=== Data shown ===

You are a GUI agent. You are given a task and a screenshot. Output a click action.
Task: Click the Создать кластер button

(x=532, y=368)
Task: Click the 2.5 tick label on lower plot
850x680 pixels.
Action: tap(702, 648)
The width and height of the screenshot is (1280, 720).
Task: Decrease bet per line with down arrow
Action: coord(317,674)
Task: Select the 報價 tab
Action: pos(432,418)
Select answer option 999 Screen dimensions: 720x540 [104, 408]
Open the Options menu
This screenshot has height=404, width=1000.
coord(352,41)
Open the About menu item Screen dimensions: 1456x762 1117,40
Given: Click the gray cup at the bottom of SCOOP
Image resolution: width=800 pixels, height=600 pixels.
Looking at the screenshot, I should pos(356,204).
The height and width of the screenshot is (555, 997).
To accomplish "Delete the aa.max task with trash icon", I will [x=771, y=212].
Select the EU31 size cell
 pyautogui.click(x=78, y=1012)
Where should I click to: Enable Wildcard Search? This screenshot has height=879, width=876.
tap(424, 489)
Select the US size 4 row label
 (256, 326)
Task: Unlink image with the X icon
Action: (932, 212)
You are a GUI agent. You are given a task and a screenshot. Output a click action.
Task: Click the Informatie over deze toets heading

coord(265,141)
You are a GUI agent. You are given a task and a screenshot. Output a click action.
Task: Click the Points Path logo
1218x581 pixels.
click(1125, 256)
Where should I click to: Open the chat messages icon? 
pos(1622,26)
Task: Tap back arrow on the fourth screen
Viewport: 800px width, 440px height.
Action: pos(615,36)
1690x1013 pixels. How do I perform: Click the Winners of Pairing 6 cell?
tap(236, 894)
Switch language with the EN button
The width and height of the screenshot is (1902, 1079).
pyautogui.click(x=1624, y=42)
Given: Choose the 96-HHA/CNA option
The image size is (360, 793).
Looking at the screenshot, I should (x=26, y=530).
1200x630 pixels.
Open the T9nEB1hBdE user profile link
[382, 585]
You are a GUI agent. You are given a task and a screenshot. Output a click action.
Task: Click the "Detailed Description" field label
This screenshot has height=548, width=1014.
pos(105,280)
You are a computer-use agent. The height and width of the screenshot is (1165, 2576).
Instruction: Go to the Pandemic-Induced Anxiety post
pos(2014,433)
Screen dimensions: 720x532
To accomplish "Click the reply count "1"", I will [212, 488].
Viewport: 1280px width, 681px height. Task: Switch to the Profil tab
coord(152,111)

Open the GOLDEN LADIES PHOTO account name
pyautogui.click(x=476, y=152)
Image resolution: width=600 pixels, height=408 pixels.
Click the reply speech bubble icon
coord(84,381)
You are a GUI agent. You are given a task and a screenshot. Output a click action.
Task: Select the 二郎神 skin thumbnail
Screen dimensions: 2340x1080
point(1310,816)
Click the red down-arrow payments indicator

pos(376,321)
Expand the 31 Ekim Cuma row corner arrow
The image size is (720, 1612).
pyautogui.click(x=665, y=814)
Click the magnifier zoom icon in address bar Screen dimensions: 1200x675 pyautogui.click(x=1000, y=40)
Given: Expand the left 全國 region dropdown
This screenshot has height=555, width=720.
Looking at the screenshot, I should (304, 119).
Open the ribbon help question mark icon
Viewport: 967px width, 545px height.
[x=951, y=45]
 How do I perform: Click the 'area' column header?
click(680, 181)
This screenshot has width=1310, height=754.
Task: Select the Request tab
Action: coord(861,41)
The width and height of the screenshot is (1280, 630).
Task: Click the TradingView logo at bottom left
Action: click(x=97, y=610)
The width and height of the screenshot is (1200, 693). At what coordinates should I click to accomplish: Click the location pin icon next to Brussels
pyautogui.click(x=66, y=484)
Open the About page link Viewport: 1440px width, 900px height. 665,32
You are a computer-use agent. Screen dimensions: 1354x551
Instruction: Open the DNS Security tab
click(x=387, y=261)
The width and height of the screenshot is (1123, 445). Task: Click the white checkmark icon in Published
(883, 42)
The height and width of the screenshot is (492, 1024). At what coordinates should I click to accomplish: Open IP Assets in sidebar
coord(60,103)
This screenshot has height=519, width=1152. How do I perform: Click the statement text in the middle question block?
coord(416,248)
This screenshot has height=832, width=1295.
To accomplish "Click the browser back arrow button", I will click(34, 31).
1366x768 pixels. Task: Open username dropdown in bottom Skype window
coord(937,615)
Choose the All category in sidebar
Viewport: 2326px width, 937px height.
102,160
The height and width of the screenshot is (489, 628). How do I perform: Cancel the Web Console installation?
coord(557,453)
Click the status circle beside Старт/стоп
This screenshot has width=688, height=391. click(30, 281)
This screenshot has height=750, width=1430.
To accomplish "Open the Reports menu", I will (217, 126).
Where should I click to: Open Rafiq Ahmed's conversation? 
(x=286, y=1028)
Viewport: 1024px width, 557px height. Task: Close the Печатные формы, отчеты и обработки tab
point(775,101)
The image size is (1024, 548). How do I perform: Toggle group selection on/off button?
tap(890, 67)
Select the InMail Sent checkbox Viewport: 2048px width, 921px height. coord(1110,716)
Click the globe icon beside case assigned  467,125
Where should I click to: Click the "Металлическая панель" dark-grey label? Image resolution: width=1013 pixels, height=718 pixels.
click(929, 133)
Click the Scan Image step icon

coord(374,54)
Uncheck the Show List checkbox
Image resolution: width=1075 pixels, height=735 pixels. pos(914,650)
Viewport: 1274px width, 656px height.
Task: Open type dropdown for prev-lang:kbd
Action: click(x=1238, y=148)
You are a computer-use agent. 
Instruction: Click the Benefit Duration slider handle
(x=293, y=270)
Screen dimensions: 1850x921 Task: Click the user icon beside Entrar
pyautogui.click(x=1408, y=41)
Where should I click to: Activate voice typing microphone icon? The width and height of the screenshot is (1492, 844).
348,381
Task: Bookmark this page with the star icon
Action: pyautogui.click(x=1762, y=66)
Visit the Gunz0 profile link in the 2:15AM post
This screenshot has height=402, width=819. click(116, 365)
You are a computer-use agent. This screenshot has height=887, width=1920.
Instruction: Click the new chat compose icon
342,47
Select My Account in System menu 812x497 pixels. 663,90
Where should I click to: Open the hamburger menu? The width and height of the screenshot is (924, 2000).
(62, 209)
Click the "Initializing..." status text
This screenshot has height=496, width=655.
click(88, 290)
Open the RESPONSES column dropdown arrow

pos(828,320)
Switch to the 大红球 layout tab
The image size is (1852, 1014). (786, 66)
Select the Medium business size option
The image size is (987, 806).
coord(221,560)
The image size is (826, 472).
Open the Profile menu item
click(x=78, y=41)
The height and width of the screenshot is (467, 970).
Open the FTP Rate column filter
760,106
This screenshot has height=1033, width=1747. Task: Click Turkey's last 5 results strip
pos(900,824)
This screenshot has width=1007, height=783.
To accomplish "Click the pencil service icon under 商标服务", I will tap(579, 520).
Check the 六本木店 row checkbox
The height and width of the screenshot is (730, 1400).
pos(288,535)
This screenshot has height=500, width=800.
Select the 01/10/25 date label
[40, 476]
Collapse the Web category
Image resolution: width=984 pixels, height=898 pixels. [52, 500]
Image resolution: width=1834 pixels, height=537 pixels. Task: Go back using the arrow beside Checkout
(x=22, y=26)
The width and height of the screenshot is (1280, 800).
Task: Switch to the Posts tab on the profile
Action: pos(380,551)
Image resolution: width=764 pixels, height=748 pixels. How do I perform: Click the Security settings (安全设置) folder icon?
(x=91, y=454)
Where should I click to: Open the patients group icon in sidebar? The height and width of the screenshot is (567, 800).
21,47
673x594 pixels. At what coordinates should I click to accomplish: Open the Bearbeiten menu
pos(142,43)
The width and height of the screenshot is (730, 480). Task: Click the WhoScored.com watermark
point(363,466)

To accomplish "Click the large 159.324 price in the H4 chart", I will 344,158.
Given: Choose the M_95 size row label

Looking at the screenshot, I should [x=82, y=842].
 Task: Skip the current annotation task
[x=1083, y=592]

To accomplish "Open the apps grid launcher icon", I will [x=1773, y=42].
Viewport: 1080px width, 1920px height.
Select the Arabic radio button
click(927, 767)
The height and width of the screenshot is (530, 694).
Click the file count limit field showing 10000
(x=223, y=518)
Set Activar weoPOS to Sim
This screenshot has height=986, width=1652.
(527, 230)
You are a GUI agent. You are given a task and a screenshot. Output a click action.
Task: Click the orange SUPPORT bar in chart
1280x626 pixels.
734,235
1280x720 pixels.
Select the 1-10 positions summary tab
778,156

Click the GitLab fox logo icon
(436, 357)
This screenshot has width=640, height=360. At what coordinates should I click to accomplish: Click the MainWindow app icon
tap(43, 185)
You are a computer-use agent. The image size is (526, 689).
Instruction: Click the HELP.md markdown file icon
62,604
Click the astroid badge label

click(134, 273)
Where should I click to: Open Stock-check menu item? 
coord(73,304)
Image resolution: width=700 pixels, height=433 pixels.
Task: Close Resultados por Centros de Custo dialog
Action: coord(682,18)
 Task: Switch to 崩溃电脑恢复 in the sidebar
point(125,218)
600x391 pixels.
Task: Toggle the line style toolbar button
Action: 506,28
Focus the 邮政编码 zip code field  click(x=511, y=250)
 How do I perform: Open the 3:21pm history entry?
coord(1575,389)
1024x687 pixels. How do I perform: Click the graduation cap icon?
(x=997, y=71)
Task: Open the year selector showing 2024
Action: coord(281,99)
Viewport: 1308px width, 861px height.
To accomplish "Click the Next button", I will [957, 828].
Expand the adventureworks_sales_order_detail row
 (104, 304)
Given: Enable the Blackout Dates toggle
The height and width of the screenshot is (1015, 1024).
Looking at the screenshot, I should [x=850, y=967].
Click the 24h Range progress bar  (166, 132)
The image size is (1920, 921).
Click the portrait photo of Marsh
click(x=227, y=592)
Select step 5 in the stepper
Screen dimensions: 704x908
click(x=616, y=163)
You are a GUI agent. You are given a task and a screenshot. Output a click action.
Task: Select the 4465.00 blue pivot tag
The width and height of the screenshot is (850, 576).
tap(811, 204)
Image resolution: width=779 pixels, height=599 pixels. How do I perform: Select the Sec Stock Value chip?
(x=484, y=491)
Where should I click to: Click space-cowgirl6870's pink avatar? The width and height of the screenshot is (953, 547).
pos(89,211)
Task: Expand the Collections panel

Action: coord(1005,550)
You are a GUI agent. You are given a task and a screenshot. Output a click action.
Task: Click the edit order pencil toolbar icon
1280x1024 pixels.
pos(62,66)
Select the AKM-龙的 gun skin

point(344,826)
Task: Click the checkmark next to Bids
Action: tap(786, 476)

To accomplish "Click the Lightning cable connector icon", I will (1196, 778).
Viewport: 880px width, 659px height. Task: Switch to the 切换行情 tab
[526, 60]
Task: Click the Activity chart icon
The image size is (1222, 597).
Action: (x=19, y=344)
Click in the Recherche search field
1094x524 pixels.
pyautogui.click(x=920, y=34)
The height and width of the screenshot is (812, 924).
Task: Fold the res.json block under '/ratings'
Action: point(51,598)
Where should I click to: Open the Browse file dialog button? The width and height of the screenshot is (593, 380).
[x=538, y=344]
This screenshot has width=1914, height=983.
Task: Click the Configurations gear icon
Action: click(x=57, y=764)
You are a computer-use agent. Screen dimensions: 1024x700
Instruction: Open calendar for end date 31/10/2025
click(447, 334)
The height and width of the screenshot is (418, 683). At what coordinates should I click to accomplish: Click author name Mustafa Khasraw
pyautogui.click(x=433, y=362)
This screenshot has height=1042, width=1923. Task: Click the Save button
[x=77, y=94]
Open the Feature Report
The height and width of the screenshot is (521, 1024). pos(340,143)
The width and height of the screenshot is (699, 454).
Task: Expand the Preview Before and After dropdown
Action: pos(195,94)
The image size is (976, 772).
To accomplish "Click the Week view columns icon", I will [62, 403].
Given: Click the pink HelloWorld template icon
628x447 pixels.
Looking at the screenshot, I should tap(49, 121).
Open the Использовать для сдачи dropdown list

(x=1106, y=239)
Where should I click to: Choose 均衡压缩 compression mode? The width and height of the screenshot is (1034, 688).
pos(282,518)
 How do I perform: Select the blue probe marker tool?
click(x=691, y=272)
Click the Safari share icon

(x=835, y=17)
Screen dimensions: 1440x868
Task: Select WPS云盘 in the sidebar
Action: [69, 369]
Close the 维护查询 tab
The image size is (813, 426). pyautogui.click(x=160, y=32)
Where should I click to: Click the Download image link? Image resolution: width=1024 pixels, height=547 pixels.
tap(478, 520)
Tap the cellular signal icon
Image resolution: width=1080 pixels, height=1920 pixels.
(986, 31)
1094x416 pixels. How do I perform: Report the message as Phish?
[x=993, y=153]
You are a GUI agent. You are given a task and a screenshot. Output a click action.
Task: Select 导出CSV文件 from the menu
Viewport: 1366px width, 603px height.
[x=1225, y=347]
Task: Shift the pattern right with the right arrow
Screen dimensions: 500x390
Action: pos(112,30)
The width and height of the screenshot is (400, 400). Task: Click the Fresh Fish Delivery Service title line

===

_Exercise instructions:_
Beginning with the line that contains "Image resolution: width=1080" and ending with the last line of the data above, return those lines exactly and nothing else.

_Solution:_
Image resolution: width=1080 pixels, height=1920 pixels.
(986, 31)
1094x416 pixels. How do I perform: Report the message as Phish?
[x=993, y=153]
You are a GUI agent. You are given a task and a screenshot. Output a click action.
Task: Select 导出CSV文件 from the menu
Viewport: 1366px width, 603px height.
[x=1225, y=347]
Task: Shift the pattern right with the right arrow
Screen dimensions: 500x390
Action: pos(112,30)
The width and height of the screenshot is (400, 400). Task: Click the Fresh Fish Delivery Service title line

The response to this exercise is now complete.